We continue our summer worship series, Notice Grace All Summer, with reflection on Crossfit & church this Sunday.
How was fitness a part of your childhood? How do you relate to fitness today?
Crossfit is a rapidly growing fitness program started by Greg & Lauren Glassman in 2000. Over 3,400 Crossfit gyms have opened in the last twelve years across the county. In an article titled “Understanding CrossFit” (April 2007) Coach Greg Glassman writes, We sought to build a program that would best prepare trainees for any physical contingency—prepare them not only for the unknown but for the unknowable as well. The CrossFit prescription is “constantly varied, high-intensity, functional movement.” … The methodology that drives CrossFit is entirely empirical. We believe that meaningful statements about safety, efficacy, and efficiency, the three most important and interdependent facets of any fitness program, can be supported only by measurable, observable, repeatable facts; i.e., data. We call this approach “evidence-based fitness.”

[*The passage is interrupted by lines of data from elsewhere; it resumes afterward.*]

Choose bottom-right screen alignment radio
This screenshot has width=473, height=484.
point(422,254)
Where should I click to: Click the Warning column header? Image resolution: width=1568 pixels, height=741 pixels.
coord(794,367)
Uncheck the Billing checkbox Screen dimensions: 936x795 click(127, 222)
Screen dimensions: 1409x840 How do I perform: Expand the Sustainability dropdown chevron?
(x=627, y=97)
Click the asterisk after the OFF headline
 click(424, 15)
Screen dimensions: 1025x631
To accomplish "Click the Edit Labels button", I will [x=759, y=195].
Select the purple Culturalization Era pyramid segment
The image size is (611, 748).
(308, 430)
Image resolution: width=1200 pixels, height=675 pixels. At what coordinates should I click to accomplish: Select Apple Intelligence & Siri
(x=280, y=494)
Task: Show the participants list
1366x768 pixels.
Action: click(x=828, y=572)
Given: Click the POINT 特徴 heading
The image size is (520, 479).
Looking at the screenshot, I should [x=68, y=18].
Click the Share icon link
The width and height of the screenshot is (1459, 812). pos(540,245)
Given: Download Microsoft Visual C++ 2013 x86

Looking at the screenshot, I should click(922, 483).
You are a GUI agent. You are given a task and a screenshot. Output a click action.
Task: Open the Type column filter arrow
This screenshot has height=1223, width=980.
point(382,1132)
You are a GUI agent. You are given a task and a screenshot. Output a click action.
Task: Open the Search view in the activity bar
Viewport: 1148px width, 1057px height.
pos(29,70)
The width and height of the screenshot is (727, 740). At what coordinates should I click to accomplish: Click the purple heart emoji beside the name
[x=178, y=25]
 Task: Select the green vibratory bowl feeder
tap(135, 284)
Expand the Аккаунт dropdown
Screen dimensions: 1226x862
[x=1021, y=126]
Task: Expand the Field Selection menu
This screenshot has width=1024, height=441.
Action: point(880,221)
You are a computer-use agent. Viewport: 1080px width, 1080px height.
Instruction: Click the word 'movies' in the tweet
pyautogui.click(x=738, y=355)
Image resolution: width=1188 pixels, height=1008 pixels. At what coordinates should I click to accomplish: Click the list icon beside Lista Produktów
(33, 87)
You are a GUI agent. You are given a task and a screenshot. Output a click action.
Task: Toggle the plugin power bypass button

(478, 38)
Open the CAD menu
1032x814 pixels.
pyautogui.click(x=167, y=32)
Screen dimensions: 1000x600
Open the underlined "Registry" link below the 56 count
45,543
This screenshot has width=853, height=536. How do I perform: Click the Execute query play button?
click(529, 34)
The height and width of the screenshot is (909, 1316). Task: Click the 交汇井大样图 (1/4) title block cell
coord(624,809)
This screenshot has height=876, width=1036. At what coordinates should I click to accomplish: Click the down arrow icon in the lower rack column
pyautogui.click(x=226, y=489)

Worship this coming Sunday will invite us to consider what the church might learn from Crossfit.
Our Scripture this week is Psalm 52. This is a difficult Psalm to comprehend. In essence, the Psalmist cries out in this song for God to ultimately overcome those whose lives are unjust and deceptive. The Psalmist closes this song by comparing themself to an olive tree in the house of God. The image echoes Jeremiah 11:16 which states, “The Lord once called you, ‘A green olive tree, fair with goodly fruit’; but with the roar of a great tempest he will set fire to it, and its branches will be consumed.” It seems the Psalmist invites us to consider how might we be like a green olive tree with deep roots. If we fail to have deep roots, our fruit too will wither.
What evidence do you have that your roots are deep and your fruit is “goodly”? How are you deepening your roots these days? Think back on your goals for the year regarding rooting your life in Grace and growing in faith and reaching in love. How are you doing with those goals? If you don’t have goals at this time, what might it be like to identify a goal for one of these areas?